Site selective Ag doping in Cu3N and its consequences on structural and electronic properties: A DFT study

The effects of Ag doping on structural, thermodynamical and electronic properties of Cu3N are investigated using density functional calculations. The doped atom is introduced into the host lattice in two possible ways: filling the vacant interstitial site (interstitial doping) and substituting Cu (substitutional doping). Though volume of the lattice expands in both the cases, the variation of lattice parameters is strictly dependent on impurity sites in case of substitutional doping whereas for interstitial doping, no such dependency is noticed. Similar to their parent compound, both the doped systems are thermodynamically metastable.
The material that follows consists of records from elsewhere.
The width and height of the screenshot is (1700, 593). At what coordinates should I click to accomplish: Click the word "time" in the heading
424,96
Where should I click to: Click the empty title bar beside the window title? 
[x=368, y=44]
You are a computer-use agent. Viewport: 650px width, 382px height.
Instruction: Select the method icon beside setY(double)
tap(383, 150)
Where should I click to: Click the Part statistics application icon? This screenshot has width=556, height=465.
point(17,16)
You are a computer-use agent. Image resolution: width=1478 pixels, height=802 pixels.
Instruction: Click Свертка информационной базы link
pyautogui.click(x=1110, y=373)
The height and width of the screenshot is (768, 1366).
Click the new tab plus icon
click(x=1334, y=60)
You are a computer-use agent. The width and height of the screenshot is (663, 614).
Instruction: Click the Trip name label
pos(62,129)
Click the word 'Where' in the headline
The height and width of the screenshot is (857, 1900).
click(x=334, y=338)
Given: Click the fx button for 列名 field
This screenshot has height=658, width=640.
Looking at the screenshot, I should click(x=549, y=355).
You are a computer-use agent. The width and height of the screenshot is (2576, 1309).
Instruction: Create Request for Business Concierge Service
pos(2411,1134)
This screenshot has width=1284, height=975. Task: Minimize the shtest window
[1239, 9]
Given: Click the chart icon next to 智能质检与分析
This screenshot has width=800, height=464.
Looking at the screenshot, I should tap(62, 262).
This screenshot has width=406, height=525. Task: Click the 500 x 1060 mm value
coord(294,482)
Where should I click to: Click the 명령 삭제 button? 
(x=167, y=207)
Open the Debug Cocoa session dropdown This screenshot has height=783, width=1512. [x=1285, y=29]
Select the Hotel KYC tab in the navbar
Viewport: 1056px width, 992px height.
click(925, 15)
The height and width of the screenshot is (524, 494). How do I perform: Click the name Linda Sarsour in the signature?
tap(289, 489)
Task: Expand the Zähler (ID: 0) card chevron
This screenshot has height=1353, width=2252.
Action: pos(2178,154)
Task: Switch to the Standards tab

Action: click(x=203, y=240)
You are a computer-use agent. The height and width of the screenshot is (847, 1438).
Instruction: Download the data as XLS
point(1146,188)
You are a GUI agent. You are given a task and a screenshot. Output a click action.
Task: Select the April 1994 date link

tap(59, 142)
A thorough investigation of the electronic structure successfully demonstrates host-impurity covalent bonding mechanism and formation of energy bands out of these interactions. The results predict an indirect band gap semiconducting nature for the substitutional doped system, however with a reduced energy gap compared to the pure compound. On the other hand, interstitial Ag doping in Cu3N induces semimetallic behavior.

Automated summary

The study on the effects of Ag doping on Cu3N reveals that both substitutional and interstitial doping result in lattice expansion, with the variation of lattice parameters dependent on impurity sites for substitutional doping. The substitutional doped system exhibits an indirect band gap semiconducting nature, while interstitial Ag doping induces semimetallic behavior.